Chi di voi non vede l’ora di ascoltare il nuovo lavoro dei Necrophobic, di imminente uscita? Bene, se proprio non potete resistere ci pensano i Master’s Call, nuova creatura misantropa proveniente da Wolverhampton, Inghilterra, che con il loro disco d’esordio “A Journey For The Damned” ci dimostrano come si può “suonare scandinavo” pur non essendo scandinavi. Con croce rovesciata nel logo e qualche teschio in copertina si vince facile e questo disco in effetti è derivativo come pochi, un trionfo plateale di blackened death metal già sentito e risentito, ma nel 2024 chi realmente inventa qualcosa? Chi ha il coraggio di sperimentare senza aver paura di fallire? A dire la verità qualcuno c’è ma nella maggior parte dei casi ci propone “cose” senza capo né coda e quindi gli inglesi, che già navigano nell’emisfero underground locale da anni, hanno preferito andare sul sicuro e tirare fuori quaranta minuti che ricalcano in tutto e per tutto le orme dei pionieri del genere, dal riffing alle linee vocali alle atmosfere, passando però per una produzione pulita e potente (tutt’altro che underground), che mette in luce l’abilità tecnica di questi lupi solitari. Quando ci si confronta con dischi simili è facile farsi prendere da una sorta di fastidio dovuto all’atteggiamento eccessivamente reverenziale verso band storiche ma in questo caso abbiamo a che fare con un lavoro suonato talmente bene, accattivante e perfino ruffiano, tanto da farci superare ogni pregiudizio spianando la strada a un’obbiettiva analisi dell’album in sé, senza troppi paragoni (che possono avere un senso ma siamo sinceri: in circa quarant’anni di metal estremo è difficile non trovare similitudini tra un disco e un altro). Tuttavia qualche accostamento dobbiamo pur farlo e, senza menzionare i già citati Necrophobic, possiamo dire che qui abbiamo un mix letale di Watain, Celtic Frost e (perché no?) i Behemoth più pesanti, con qualche sfumatura più teatrale di certi Cradle of Filth.

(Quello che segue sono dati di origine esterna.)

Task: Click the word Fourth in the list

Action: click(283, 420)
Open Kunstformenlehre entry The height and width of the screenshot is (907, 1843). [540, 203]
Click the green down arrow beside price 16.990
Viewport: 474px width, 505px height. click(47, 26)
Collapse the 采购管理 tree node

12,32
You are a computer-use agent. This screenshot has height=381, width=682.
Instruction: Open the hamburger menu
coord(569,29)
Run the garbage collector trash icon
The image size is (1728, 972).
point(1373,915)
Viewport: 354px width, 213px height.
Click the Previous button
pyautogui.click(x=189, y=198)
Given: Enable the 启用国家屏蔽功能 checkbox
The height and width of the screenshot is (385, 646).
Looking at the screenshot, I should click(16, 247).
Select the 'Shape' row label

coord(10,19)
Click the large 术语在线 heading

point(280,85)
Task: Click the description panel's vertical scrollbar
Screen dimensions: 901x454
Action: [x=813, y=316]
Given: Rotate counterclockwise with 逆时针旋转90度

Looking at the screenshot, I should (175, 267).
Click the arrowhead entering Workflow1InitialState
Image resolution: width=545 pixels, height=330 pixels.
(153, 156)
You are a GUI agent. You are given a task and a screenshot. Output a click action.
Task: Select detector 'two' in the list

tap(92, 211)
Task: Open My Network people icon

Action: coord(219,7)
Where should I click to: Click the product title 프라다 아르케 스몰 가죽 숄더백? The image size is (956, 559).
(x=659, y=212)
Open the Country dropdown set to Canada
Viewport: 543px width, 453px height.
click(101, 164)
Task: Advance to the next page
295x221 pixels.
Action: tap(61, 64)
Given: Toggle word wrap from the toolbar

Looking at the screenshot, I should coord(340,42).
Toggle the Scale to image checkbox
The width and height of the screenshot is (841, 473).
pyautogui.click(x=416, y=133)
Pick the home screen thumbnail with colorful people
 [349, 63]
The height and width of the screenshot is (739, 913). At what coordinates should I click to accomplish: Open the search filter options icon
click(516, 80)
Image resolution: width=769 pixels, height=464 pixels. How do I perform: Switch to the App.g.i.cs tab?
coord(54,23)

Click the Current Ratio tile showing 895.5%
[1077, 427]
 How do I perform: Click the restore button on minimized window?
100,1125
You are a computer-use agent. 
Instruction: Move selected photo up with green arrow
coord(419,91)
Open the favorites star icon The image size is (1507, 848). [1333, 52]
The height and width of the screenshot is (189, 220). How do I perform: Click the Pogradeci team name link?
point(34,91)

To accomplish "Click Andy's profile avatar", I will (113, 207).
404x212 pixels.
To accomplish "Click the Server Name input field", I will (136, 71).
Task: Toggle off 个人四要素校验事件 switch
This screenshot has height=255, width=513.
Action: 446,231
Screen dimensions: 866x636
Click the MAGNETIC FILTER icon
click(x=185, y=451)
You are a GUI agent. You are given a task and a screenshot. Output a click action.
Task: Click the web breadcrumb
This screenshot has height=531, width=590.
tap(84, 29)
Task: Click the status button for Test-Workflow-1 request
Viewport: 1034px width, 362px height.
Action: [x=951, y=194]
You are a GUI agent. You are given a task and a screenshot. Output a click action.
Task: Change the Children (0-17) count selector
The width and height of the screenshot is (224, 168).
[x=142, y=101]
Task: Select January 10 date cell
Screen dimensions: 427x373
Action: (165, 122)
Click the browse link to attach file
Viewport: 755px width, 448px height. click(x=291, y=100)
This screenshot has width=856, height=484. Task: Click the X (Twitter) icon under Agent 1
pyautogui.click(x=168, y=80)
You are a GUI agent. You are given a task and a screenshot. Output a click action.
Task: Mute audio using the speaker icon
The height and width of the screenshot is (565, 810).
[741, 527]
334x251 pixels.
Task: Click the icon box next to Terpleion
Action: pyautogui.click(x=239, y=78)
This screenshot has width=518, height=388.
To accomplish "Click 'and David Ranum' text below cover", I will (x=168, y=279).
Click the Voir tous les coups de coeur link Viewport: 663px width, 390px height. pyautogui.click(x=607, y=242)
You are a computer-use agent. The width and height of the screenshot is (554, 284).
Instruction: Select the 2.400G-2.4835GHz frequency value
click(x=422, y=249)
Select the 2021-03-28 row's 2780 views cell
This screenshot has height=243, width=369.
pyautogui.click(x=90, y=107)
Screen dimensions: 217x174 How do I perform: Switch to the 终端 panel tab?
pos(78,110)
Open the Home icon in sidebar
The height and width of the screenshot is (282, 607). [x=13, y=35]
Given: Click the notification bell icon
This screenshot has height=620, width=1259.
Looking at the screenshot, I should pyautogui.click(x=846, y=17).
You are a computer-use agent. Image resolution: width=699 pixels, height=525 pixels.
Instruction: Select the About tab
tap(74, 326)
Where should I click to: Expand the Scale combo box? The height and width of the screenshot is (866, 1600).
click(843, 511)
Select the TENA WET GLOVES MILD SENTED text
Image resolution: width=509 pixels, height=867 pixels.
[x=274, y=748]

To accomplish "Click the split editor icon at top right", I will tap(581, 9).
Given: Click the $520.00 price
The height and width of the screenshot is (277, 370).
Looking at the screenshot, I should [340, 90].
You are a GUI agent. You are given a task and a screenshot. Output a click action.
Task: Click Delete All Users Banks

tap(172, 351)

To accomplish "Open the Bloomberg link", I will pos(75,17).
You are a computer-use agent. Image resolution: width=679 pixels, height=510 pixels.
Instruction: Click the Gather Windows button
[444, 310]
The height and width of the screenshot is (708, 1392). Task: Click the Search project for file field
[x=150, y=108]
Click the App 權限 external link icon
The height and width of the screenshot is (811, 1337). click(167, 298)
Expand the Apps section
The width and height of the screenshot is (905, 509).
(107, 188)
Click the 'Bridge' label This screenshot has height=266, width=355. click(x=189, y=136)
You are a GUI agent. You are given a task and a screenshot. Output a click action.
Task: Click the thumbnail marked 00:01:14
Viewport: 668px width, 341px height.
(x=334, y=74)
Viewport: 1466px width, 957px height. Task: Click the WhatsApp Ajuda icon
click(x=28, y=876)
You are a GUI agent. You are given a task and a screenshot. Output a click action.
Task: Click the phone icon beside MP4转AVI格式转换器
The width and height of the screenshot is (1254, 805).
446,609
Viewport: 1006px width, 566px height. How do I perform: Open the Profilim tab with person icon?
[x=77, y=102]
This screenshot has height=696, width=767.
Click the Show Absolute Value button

Mescolando a dovere questi ingredienti i Master’s Call riescono a creare un debutto che unisce nostalgici e novizi grazie a un sound paradossalmente fresco e ispirato, elegante ed esplosivo, con buona pace di chi ha smesso di cercare nuovi gruppi verso la fine degli anni novanta. Death metal che strizza l’occhio al black, senza dimenticare il thrash più violento, ed una qualità molto elevata in tutti i sette brani, con alcuni picchi di eccellenza. In particolare l’opener “All Hope In Fire”, la seguente “Beyond The Gates” e “Blood On The Altar” (dove l’influenza necrofobica è chiaramente palese) ci presentano una band che, se da una parte ha totale riverenza nei confronti di una certa frangia del metal estremo, dall’altra è riuscita a unire tutti i puntini, coniando un disco che dal punto di vista compositivo ed esecutivo ha poco da invidiare a quelli editi oggi da band più longeve e blasonate.
La pomposità di certi arrangiamenti e i preziosi guitar solos (come quello della conclusiva “Pathways”) mettono inoltre in luce tutto il gusto di una band che, se continuerà su questa strada, aggiungendo qualche elemento che possa rendere il sound più distintivo, potrebbe diventare una grande sorpresa. Di sicuro non abbiamo tra le mani un capolavoro ma se vogliamo ascoltare qualcosa in apnea, senza riprendere fiato, tra una craniata al muro e un sorso di birra, tra un sospiro di nostalgia e uno sguardo all’anno in corso, al momento avaro di uscite degne di nota, “A Journey For The Damned” potrebbe essere il disco giusto al momento giusto.